▸ **Your goal**
Scan the data below and state the number of lines that include the word "agent", adding no comment.
......
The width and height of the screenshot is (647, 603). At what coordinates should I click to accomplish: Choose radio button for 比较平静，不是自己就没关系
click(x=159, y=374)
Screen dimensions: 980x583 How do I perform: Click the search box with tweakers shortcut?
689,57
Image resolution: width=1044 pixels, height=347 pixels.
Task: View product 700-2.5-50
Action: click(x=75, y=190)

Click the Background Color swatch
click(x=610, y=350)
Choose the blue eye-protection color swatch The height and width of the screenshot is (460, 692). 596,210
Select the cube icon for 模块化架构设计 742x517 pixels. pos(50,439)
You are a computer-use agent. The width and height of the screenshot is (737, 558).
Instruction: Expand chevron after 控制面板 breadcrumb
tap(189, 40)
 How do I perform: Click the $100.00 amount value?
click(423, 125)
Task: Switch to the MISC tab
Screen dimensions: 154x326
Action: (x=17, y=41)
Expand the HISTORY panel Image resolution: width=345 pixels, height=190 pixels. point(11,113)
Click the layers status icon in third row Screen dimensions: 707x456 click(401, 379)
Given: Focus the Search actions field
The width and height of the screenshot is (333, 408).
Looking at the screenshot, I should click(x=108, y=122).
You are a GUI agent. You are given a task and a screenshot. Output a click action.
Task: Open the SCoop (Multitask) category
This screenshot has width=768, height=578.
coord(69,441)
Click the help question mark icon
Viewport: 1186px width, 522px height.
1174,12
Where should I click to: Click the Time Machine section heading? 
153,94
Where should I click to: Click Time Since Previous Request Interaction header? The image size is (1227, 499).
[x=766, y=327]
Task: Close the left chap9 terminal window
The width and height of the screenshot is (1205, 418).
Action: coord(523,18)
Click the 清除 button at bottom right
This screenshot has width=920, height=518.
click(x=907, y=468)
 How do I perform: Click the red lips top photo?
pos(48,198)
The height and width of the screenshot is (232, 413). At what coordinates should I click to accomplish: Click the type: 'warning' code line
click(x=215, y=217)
......
▸ **Solution below**
2